Anyhow, Marsha (the little temptress), must have known about my unrequited love. There it was, in the Thursday Special this week...my heart's desire...begging to come home with me. So, I invited 2 yards over for dinner and who knows what else (nudge, nudge, wink, wink). Here it is, my latest passion:
I'm not absolutely sure into what I will turn this fabric. On my short list, I see it as view A of Vogue 7511 (although I will be ditching the bow at the neck). Then it can be worn twice as often, sometimes as a dress, other times as a coat.

18 July 2007

It Was Only a Matter of Time

I have been eyeballing the offerings at Denver Fabrics for a while now. I just never quite got the perfect incentive to take the plunge. Well, this evening, a 30% off coupon appears in my inbox. So, I wandered over to take a little looksie. Silk chiffon for 30% off? In the perfect colours for a project that's been percolating in the back of my brain for months now? How could I resist? Well, I couldn't and the rest is history. So, check it out.

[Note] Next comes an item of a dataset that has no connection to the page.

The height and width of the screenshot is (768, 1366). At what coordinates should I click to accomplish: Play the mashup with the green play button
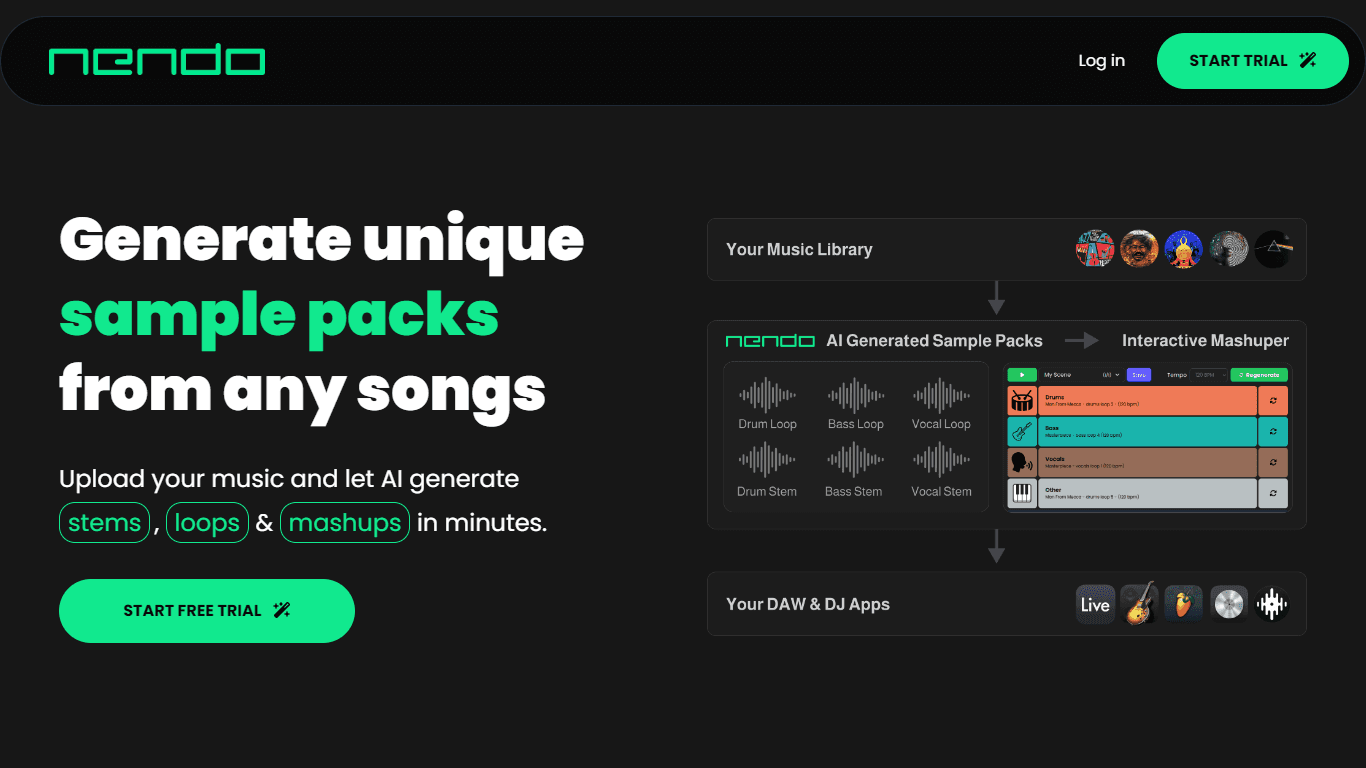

Remember this dress, from Vintageous, which was the inspiration for a dress in my SWAP?

I adore this dress and my quest is to produce a blatant ripoff of it. To that end, I purchased the following two silk chiffons:

Not perfect colour matches, but pretty darn good, if I say so myself! I cannot wait to get these fabrics in my hot little hands.

In other sewing pursuits, I have many new garments to show you. All that is required is some computer time to write the blog entries. Over the next few days, I hope to show you the 3 skirts, 2 tops, 2 dresses and 1 jacket that have now made their way from my fabric closet to my clothing closet.

15 July 2007

Doggone Ugly

No, mommy, nooooooo.......

Honestly, what was McCall's thinking?

14 July 2007

It's a Plaid World

I was on my way out the door to do some accessories shopping (shoes, bags, jewellery, etc.) at the local outlet mall and I asked my husband to snap a picture of me in my latest creation. So, for your perusal,
Gotta love linen, eh? Wrinkles and all, linen is still one of my my favourite fabrics. And my latest love, seersucker fabric - it just screams summer!

ETA: Gaylen pointed out that I look a tad disgruntled in the above picture - I look grumpy because at that moment it looked like it was about to rain on me. Gaylen also mentioned the absence of Simon. So, here's another picture (pardon the blurriness) which remedies the prior two problems. Look, a smile and a sweet pooch - for what more could you ask?

13 July 2007

Simplicity 3887 & McCall's 2101

Pattern: Simplicity 3887 & McCall's 2101

: S3887 comes in sizes 8 to 24 - I made size 8. M2101 comes in sizes XS to XL (4-22) - I made XS.

: Rust plaid seersucker for the top and rust linen/cotton blend for the cropped pant. Both fabrics are from Fabricland.

Project Photo:

Comments:I have made the pants before and when I'm looking for a quick, comfortable, easy pair of pants, this is the pattern I usually use. This pattern does not produce the most fashion forward result, but when I'm in a hurry and need a fast fix, this is a great pattern. I tend to only make these pants if I know I'll be wearing a top out to cover the elastic waistband. A word of caution - this pattern runs large in my opinion. I usually use an 8 for my pants, but the XS (4-6) was roomy enough for me.

This is the first time I made the top and I chose view C. It went together very quickly and the result is quite nice looking. My only alteration is to cut 3" off the bottom, as the top fell at a bad spot on my hip. Although I am fairly long waisted for my height, this top was too long as is. I am pleased with the length now. I would not wear this top without the belt - it looks too much like maternity wear otherwise

Conclusion: All in all, this was a quick and easy outfit. I am behind in my sewing and I am in dire need of some summer clothes. I was able to complete both pieces (from layout to cutting to sewing and finishing) in about 6 hours. This will be a nice, cool addition to my summer wardrobe. I will certainly make both pieces again.